**TEXT PASSAGE**
This is exceedingly strange, so it’s good weekend material. We found an article about a book that doesn’t belong in our collection of Self-Published Geniuses, because it appears to have a genuine publisher. The book is Beyond Biocentrism: Rethinking Time, Space, Consciousness, and the Illusion of Death (Amazon listing), by Robert Lanza (Wikipedia write-up).
Before discussing the book, we need to know that Lanza wrote an earlier book that Wikipedia describes in Biocentric universe. They say, with our bold font:
[Biocentrism] is a concept proposed in 2007 by American doctor of medicine Robert Lanza, a scientist in the fields of regenerative medicine and biology, which sees biology as the central driving science in the universe, and an understanding of the other sciences as reliant on a deeper understanding of biology. Biocentrism states that life and biology are central to being, reality, and the cosmos — consciousness creates the universe rather than the other way around. It asserts that current theories of the physical world do not work, and can never be made to work, until they fully account for life and consciousness. While physics is considered fundamental to the study of the universe, and chemistry fundamental to the study of life, biocentrism claims that scientists will need to place biology before the other sciences to produce a theory of everything.

**SOURCE DATA**
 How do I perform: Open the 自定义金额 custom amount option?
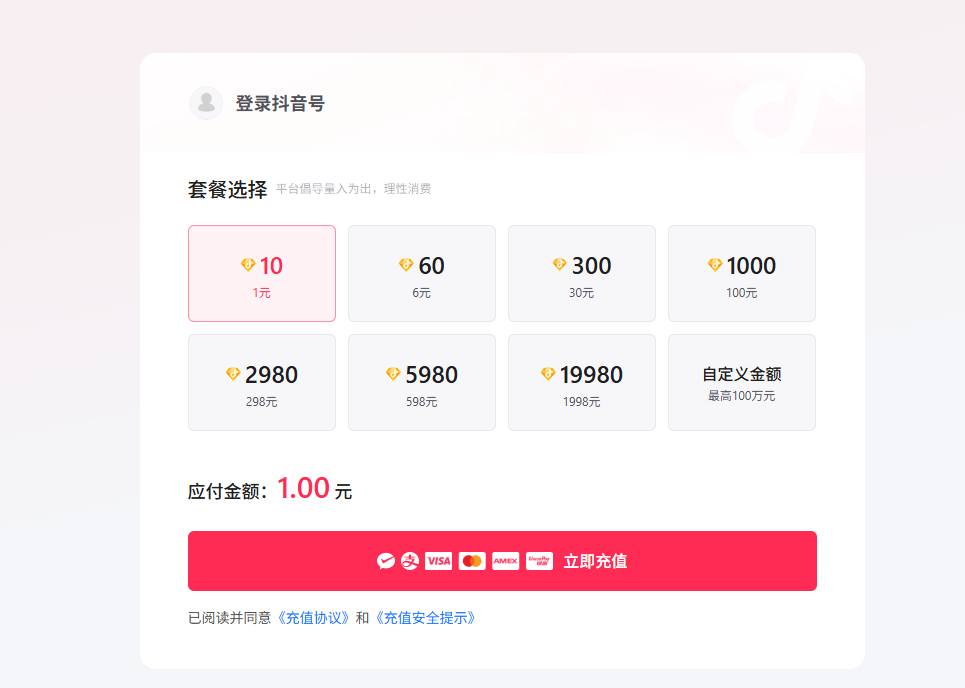(x=742, y=383)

**EXERCISE DIRECTIONS**
According to the text on biocentrism, in what year did Robert Lanza propose the concept?

**RESULT**
2007